TOSIT-IO / tdp-collection-extras

Ansible roles to deploy the extra components of TDP
Apache License 2.0
5 stars 13 forks source link

postgres: Connection to master-03:5432 refused #70

Closed jusstol closed 2 years ago

jusstol commented 2 years ago

Hi, I tried to use the most recent revision of this repo to make a fresh new install and now my PostgreSQL clients (like Hive or Ranger) cannot connect to PostgreSQL server. Here is what happens when installing Hive :

TASK [tosit.tdp.common : Hive Metastore initSchema] ************************************************************************************************************************************
fatal: [master-03]: FAILED! => changed=true 
  cmd: |-
    /opt/tdp/hive/bin/hive  --config /etc/hive/conf.ms  --service schemaTool  -dbType postgres  -initSchema
  delta: '0:00:03.546868'
  end: '2022-09-08 12:09:09.077704'
  msg: non-zero return code
  rc: 1
  start: '2022-09-08 12:09:05.530836'
  stderr: |-
    SLF4J: Class path contains multiple SLF4J bindings.
    SLF4J: Found binding in [jar:file:/opt/tdp/apache-hive-3.1.3-TDP-0.1.0-SNAPSHOT-bin/lib/log4j-slf4j-impl-2.10.0.jar!/org/slf4j/impl/StaticLoggerBinder.class]
    SLF4J: Found binding in [jar:file:/opt/tdp/hadoop-3.1.1-TDP-0.1.0-SNAPSHOT/share/hadoop/common/lib/slf4j-log4j12-1.7.25.jar!/org/slf4j/impl/StaticLoggerBinder.class]
    SLF4J: See http://www.slf4j.org/codes.html#multiple_bindings for an explanation.
    SLF4J: Actual binding is of type [org.apache.logging.slf4j.Log4jLoggerFactory]
    org.apache.hadoop.hive.metastore.HiveMetaException: Failed to get schema version.
    Underlying cause: org.postgresql.util.PSQLException : Connection to master-03.applispfref.sipfref.local:5432 refused. Check that the hostname and port are correct and that the postmaster is accepting TCP/IP connections.
    SQL Error code: 0
    Use --verbose for detailed stacktrace.
    *** schemaTool failed ***
  stderr_lines: <omitted>
  stdout: |-
    Metastore connection URL:        jdbc:postgresql://master-03.applispfref.sipfref.local:5432/hive
    Metastore Connection Driver :    org.postgresql.Driver
    Metastore connection User:       hive
  stdout_lines: <omitted>

The role is played on master-03 and tries to reach postgres on the same node which leads to a "Connection refused". If I manually test this (sorry it's in french) I have the same error :

[root@PF9SOBDP047 data]# psql -h master-03.applispfref.sipfref.local -U rangeradmin -d ranger
psql: n'a pas pu se connecter au serveur : Connexion refusée
        Le serveur est-il actif sur l'hôte « master-03.applispfref.sipfref.local » (10.132.149.104)
        et accepte-t-il les connexionsTCP/IP sur le port 5432 ?

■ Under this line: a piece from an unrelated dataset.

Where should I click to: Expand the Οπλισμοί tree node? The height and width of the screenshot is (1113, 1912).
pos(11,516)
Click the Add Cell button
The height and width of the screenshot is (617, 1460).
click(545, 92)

But when I try with localhost it works fine :

[root@PF9SOBDP047 data]# psql -h localhost -U rangeradmin -d ranger
Mot de passe pour l'utilisateur rangeradmin : 
psql (9.2.24)
Saisissez « help » pour l'aide.

ranger=> 

pinging works as intended :

[root@PF9SOBDP047 data]# ping master-03.applispfref.sipfref.local
PING master-03.applispfref.sipfref.local (10.132.149.104) 56(84) bytes of data.
64 bytes from master-03.applispfref.sipfref.local (10.132.149.104): icmp_seq=1 ttl=64 time=0.017 ms
64 bytes from master-03.applispfref.sipfref.local (10.132.149.104): icmp_seq=2 ttl=64 time=0.038 ms
64 bytes from master-03.applispfref.sipfref.local (10.132.149.104): icmp_seq=3 ttl=64 time=0.027 ms
^C
--- master-03.applispfref.sipfref.local ping statistics ---
3 packets transmitted, 3 received, 0% packet loss, time 2000ms
rtt min/avg/max/mdev = 0.017/0.027/0.038/0.009 ms

Here is my pg_hba.conf file (replaced IPs with xx) :

#
# Ansible managed
#
# PostgreSQL Client Authentication Configuration File
# ===================================================
#
# See: https://www.postgresql.org/docs/current/static/auth-pg-hba-conf.html

local all postgres    peer 
local all all    peer 
host all all 127.0.0.1/32   md5 
host all all ::1/128   md5 
# BEGIN ANSIBLE MANAGED BLOCK master-02
host all all xx.xx.xx.xx/32 trust
host all all master-02.applispfref.sipfref.local trust
# END ANSIBLE MANAGED BLOCK master-02
# BEGIN ANSIBLE MANAGED BLOCK master-03
host all all xx.xx.xx.xx/32 trust
host all all master-03.applispfref.sipfref.local trust
# END ANSIBLE MANAGED BLOCK master-03

Why can I not interact with PostgreSQL using master-03.applispfref.sipfref.local but only with localhost (when on the same node) ?

jusstol commented 2 years ago

Well I've been struggling with this for the past 2 hours and had to submit this issue to find the fix on my own! There is this new boolean that fixed the issue when set to true : config_tdp_getting_started=true.